Once the container is launched you will notice that's running as root (!). Use the usual commands to navigate in the file system.

To exit from the container, stop the BASH session with the exit command.

b) Dockerfiles

Docker images are created by using a so called Dockerfile i.e. a simple text file containing a list of commands to be executed to assemble and configure the image with the software packages required.

In this step, you will create a Docker image containing the FastQC & MultiQC tools.

Warning: the Docker build process automatically copies all files that are located in the current directory to the Docker daemon in order to create the image. This can take a lot of time when big/many files exist. For this reason, it's important to always work in a directory containing only the files you really need to include in your Docker image. Alternatively, you can use the .dockerignore file to select the path to exclude from the build.

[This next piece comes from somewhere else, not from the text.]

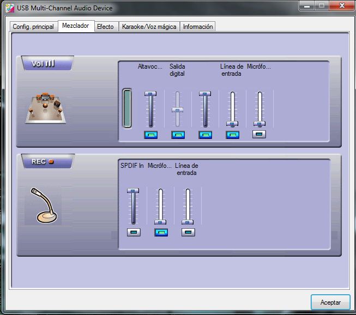356x315 pixels.
Task: Enable recording from Línea de entrada
Action: [188, 232]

Then use your favourite editor eg. vim to create a file named Dockerfile and copy the following content:

FROM nfcore/base

LABEL authors="phil@lifebit.ai" \
      description="Docker image containing fastqc & multiqc for LBF hackathon tutorial"

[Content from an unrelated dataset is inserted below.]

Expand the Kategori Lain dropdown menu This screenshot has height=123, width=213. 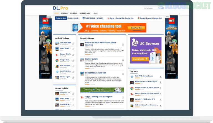coord(85,13)
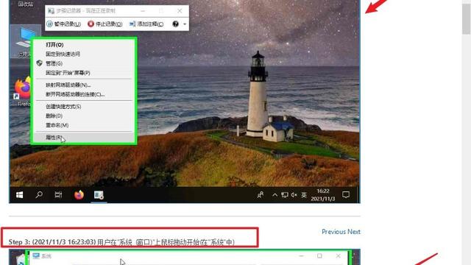The height and width of the screenshot is (265, 471).
Task: Click the People icon in taskbar
Action: click(260, 195)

RUN conda install -c bioconda fastqc=0.11.8 && \
    conda install -c bioconda multiqc=1.7

When done save the file.

c) Building images

Build the Docker image by using the following command:

docker build -t my-image .

Note: don't miss the dot in the above command. When it completes, verify that the image has been created listing all available images:

docker images

For example:

With the Dockerfile from above you might want to run:

docker build -t lifebitai/lbf-hack .

conda

And then you can enter inside the container to check everything is working:

docker run -it lifebitai/lbf-hack:latest bash

The container can be used in our Nextflow pipeline replacing the two different containers we currently have because it has both fastqc & multiqc installed

d) BONUS: Upload the container to Docker Hub

Publish your container in Docker Hub to share it with other people.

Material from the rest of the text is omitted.